Brasil é exemplo de bom uso econômico de recursos naturais, diz economista do Banco Mundial

14 de setembro de 2010

O Brasil é exemplo para o uso de recursos naturais a favor do
crescimento econômico, segundo avaliação do economista do Banco Mundial
(Bird), John Nash que divulgou ontem (13) um estudo sobre o assunto.

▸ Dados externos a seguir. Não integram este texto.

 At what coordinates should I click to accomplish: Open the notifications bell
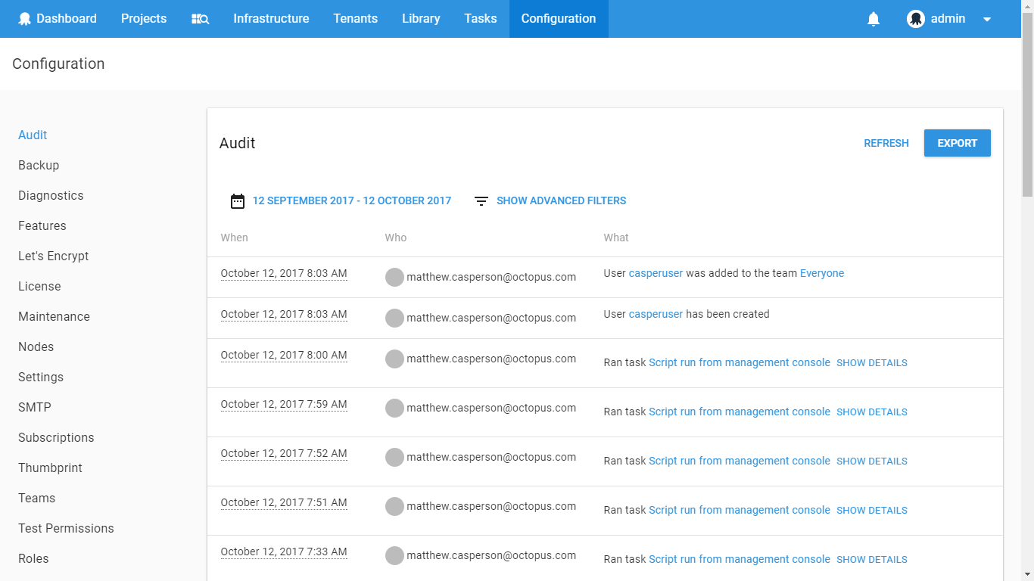tap(873, 18)
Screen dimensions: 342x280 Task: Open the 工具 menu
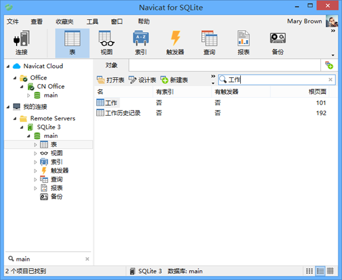(x=92, y=22)
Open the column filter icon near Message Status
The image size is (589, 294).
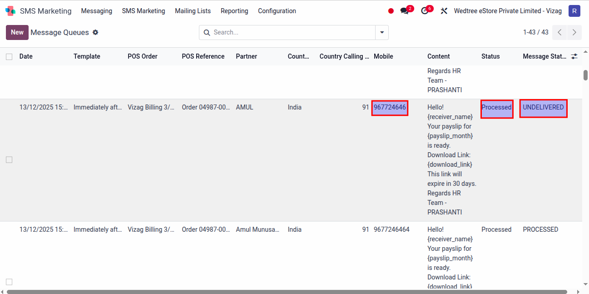[574, 56]
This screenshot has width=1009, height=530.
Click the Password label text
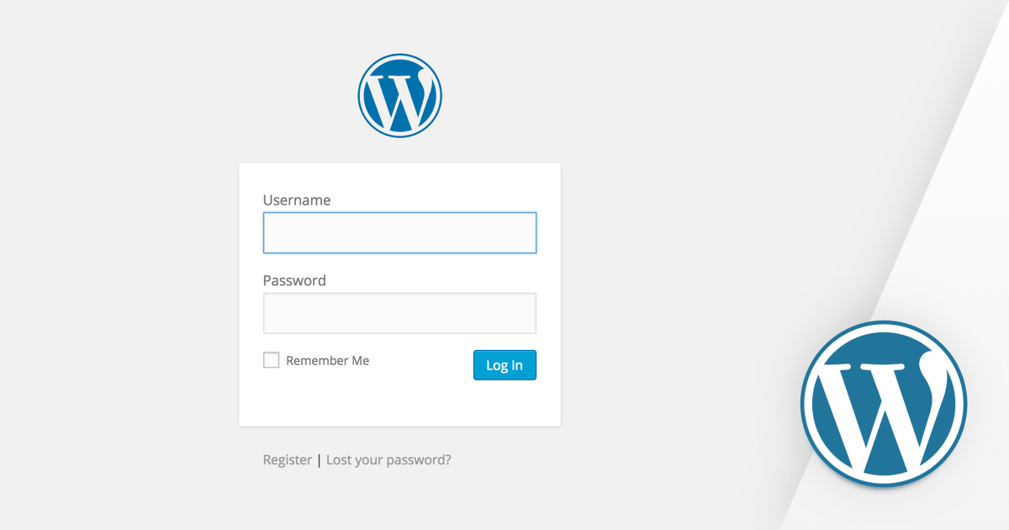[x=294, y=280]
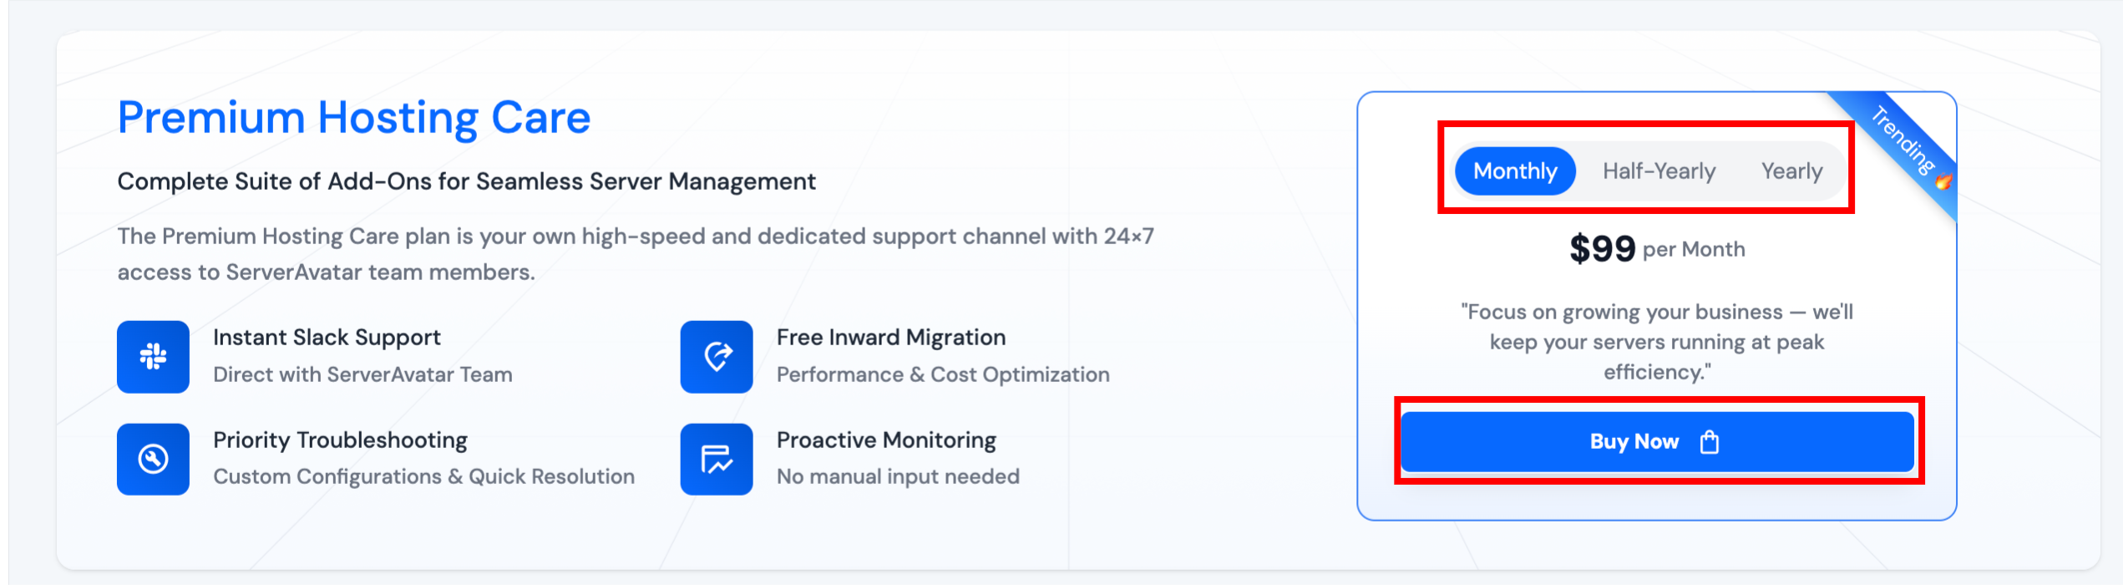Viewport: 2123px width, 585px height.
Task: Click the Direct with ServerAvatar Team text
Action: point(362,374)
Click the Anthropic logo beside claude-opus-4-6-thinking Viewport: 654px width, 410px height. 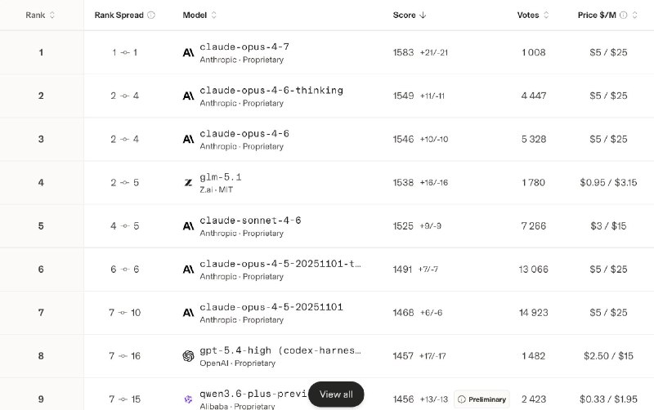pos(189,96)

“A maioria dos países da América Latina não avançou tanto quanto o
Brasil”, disse Nash durante lançamento do relatório Recursos Naturais na
América Latina: Indo Além das Altas e Baixas, do qual ele é um dos
autores. “O país é um verdadeiro exemplo de diversificação na exploração
e exportação de seus recursos naturais”.

Segundo Nash, na década de 60, o café era a principal commodity
vendida pelo país para o exterior e correspondia a 53% do total de suas
exportações. Já em 2006, o principal produto exportado pelo Brasil é o
minério de ferro e este representa só 7% do total de produtos vendidos a
outros países.“Isso é um sinal de diversificação”, afirmou. “O
contrário aconteceu na Venezuela. Lá o principal produto exportado é o
petróleo, que representava 92% das exportações em 2006”.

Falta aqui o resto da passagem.